Exercise brief: The records that follow are to be transcribed in full, without their images.
- - - - -
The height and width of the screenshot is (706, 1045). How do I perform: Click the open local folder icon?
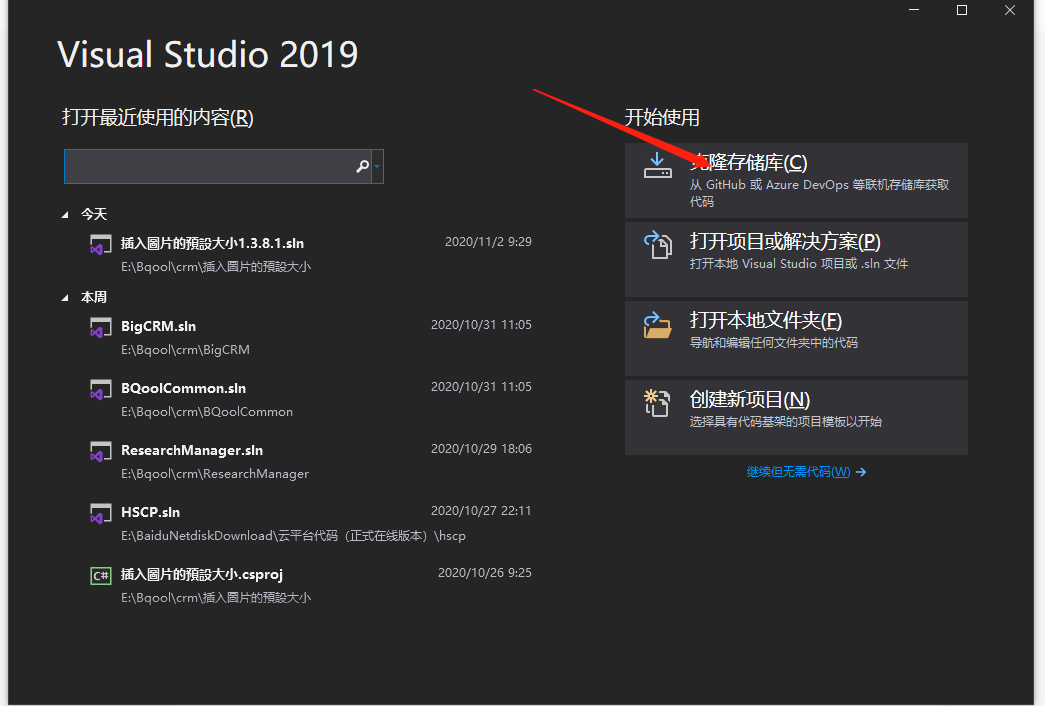click(657, 324)
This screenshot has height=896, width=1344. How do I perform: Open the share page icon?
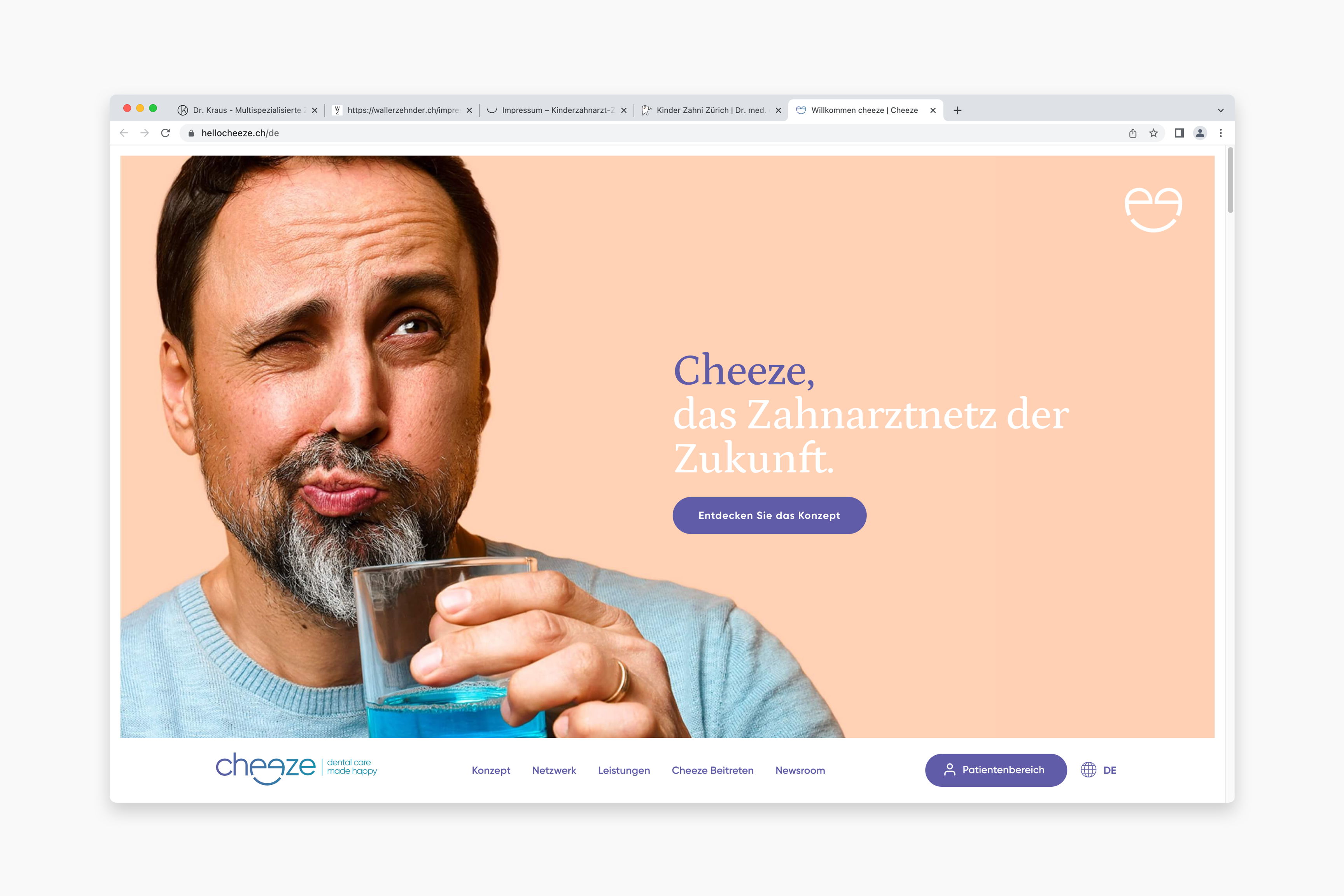coord(1132,133)
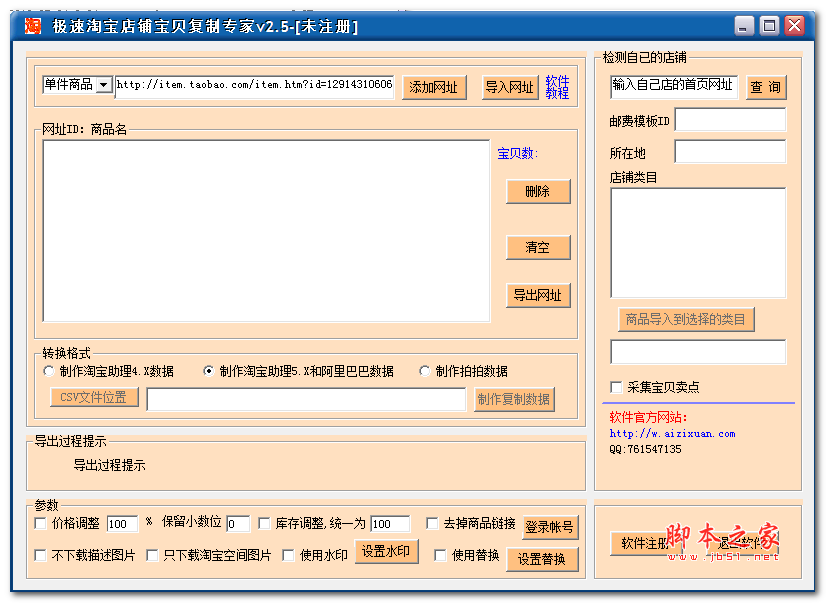Click the 删除 delete button
This screenshot has height=603, width=826.
tap(538, 191)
- - - - -
Worked solution:
The height and width of the screenshot is (706, 1045). How do I perform: Click the open local folder icon?
click(657, 324)
This screenshot has height=896, width=1344. How do I perform: Open the share page icon?
coord(1132,133)
Click the 删除 delete button
This screenshot has height=603, width=826.
tap(538, 191)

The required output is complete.